NEW YORK – New York City’s courts will be open to more sexual-abuse lawsuits for 18 months after the City’s council overrode the veto of ex-Mayor Eric Adams on a new amendment.

The Council in November made changes to the Gender Motivated Violence Act three years after an update left courts to decide whether some victims’ claims against defendants that allegedly participated in the crime were covered by the law. Judges said they weren’t.

The new amendment covers violence motivated by gender that occurred before Jan. 9, 2022. Cases that were tossed because they were filed between March 1, 2023, and March 5, 2025, can be refiled.

Plaintiff lawyer Jeff Herman of Herman Law calls it an “empowering step forward for survivors.”

“Not only will institutions that enable abuse be held accountable, but survivors can now reopen previous and wrongly dismissed claims to seek the justice and validation that can be transformative for their healing,” he added.

The law passed unanimously but was vetoed by Adams as he prepared to leave office, leaving the Council vowing to override that decision.

Defendants argued the 2022 changes did not apply retroactively. The First Appellate District agreed in June in a case over alleged abuse that occurred decades earlier, finding the new claim created in 2022 that targeted enablers was not in effect during the abuse.

Hundreds of lawsuits were tossed as untimely, leading the Council to investigate how to fix that. Among those who testified on behalf of the amendment was Jerome Block, of the plaintiffs firm Levy Konigsberg.

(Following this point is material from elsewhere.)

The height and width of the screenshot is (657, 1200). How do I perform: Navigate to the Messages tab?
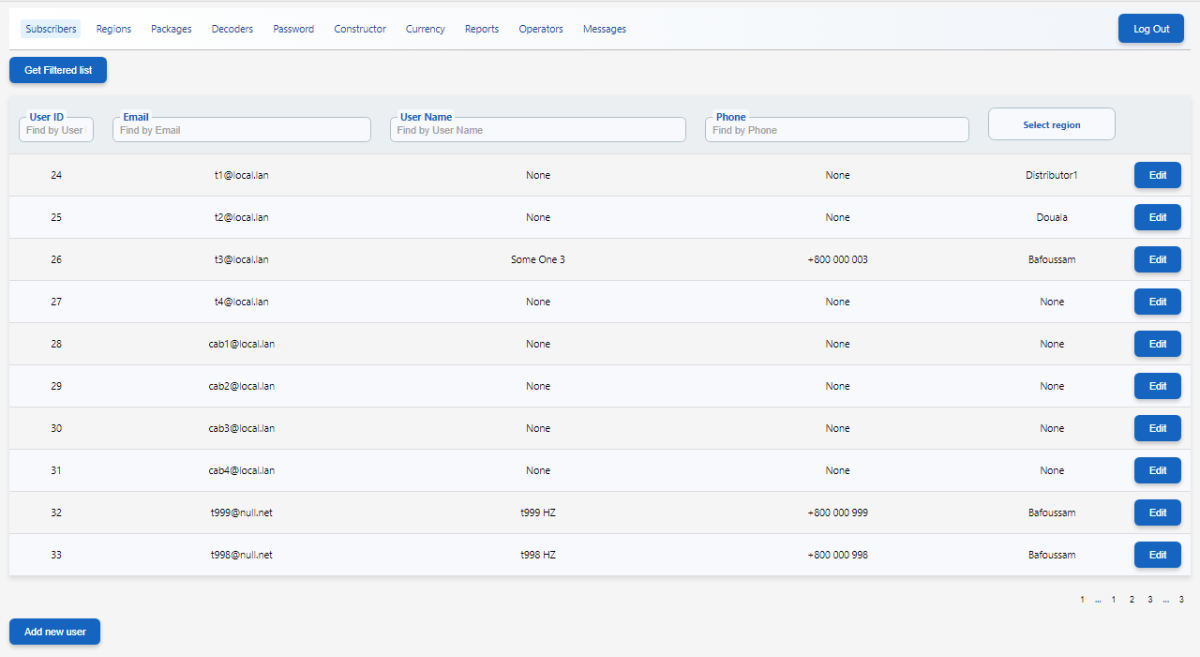click(604, 29)
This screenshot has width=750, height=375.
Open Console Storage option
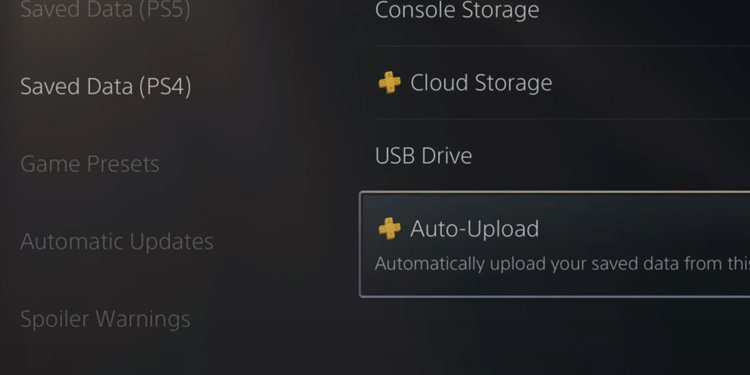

“(I)t takes time to process trauma and be able to come forward,” he told the Council. “So nearly all of these cases occurred before 2022 because it takes a long time.

“The whole point in enacting that revival window was to allow people to come forward against enabling institutions, but because of a tactical flaw in the 2022 amendments to this law, that two-year window has been wiped out as applied to the enabling institutions, the enabling parties, the ones most responsible.”

Adams said the new amendment was a $300 million debit card for Block’s firm.